§ ACTIVITY:
Quote, with no changes, the lines that run from the top of the material to the line with "Given: Format selected cells as currency", both included.

******************************

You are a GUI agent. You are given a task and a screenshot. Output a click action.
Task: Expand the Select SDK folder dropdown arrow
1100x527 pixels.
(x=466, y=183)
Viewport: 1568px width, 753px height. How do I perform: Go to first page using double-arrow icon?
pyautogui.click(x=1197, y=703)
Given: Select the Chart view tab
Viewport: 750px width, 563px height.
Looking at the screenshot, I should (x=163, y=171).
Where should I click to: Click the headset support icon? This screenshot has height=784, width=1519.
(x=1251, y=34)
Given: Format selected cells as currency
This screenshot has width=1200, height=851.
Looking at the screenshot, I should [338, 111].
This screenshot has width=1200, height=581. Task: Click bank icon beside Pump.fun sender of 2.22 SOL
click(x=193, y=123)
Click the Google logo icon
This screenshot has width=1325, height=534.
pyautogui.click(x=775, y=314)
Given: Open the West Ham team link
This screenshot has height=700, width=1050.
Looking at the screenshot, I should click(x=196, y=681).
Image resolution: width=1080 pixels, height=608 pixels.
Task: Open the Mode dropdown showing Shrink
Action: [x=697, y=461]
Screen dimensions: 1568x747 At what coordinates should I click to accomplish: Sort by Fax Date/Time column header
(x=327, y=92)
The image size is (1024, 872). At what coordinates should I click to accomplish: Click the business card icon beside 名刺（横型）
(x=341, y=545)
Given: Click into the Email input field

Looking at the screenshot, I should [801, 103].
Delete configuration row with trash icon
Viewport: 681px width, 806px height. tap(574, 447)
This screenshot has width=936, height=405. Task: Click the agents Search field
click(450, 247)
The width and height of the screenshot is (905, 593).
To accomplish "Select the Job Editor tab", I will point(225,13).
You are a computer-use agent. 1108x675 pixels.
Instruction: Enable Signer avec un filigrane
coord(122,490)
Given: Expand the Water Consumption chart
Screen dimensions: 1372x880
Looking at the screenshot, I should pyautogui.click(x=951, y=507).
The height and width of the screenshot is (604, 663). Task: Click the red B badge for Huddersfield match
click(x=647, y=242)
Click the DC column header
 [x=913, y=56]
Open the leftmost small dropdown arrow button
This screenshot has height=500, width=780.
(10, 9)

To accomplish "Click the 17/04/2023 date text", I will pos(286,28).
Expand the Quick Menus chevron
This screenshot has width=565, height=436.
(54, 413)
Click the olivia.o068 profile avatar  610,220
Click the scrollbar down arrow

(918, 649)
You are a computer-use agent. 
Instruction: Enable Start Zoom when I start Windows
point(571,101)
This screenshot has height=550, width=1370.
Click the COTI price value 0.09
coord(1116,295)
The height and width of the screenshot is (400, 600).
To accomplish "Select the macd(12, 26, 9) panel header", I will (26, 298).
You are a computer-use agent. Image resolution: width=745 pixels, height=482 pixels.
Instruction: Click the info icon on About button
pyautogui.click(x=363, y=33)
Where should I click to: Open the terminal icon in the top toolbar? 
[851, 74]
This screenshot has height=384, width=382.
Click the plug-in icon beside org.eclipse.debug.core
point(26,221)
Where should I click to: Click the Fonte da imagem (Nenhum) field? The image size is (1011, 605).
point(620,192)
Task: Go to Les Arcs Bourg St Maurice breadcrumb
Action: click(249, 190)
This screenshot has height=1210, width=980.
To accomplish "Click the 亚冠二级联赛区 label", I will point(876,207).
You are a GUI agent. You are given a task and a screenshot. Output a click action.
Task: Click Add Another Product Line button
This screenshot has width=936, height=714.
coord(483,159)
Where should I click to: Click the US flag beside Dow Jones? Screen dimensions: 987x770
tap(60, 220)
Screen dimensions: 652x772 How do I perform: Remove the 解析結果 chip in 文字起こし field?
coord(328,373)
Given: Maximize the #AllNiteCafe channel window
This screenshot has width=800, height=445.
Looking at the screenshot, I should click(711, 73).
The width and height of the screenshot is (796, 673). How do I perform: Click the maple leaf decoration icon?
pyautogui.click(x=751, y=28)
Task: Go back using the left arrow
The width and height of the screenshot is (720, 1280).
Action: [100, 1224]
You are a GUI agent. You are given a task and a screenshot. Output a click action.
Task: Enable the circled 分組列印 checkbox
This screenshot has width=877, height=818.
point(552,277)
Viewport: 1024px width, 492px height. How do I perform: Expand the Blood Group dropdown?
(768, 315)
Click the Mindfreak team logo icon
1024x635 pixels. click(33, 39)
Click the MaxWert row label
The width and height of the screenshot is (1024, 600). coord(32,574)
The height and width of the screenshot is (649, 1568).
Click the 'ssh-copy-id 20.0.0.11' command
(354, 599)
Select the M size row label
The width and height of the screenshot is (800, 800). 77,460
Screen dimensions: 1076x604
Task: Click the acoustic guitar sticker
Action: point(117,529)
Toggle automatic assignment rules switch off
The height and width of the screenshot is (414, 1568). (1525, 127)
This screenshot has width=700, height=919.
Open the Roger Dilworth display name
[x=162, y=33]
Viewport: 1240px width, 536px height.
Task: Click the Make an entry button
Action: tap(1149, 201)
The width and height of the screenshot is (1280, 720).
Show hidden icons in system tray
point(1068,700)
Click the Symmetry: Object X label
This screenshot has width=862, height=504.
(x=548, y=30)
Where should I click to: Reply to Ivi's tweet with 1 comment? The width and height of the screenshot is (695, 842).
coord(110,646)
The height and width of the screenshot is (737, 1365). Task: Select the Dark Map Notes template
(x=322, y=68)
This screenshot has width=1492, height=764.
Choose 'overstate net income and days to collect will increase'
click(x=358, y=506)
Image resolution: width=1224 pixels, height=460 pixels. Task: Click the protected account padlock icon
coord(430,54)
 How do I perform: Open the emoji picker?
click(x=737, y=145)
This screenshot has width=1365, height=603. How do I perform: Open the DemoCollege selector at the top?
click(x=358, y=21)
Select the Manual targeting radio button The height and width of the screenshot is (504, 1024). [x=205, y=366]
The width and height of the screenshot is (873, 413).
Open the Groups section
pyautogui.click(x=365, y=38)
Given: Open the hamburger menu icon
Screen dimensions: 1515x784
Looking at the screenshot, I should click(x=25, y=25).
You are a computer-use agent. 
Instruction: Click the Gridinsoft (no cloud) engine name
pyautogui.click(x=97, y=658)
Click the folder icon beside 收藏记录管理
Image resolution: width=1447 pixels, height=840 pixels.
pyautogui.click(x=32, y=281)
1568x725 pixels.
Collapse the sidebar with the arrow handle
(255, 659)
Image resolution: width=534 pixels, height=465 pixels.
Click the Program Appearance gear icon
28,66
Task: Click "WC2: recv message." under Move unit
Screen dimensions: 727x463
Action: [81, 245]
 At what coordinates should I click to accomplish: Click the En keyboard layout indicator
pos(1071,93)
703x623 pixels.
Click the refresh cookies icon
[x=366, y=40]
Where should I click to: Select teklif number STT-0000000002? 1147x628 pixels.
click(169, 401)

******************************

§ SOLUTION FOR THIS PROBLEM:
You are a GUI agent. You are given a task and a screenshot. Output a click action.
Task: Expand the Select SDK folder dropdown arrow
1100x527 pixels.
(x=466, y=183)
Viewport: 1568px width, 753px height. How do I perform: Go to first page using double-arrow icon?
pyautogui.click(x=1197, y=703)
Given: Select the Chart view tab
Viewport: 750px width, 563px height.
Looking at the screenshot, I should (x=163, y=171).
Where should I click to: Click the headset support icon? This screenshot has height=784, width=1519.
(x=1251, y=34)
Given: Format selected cells as currency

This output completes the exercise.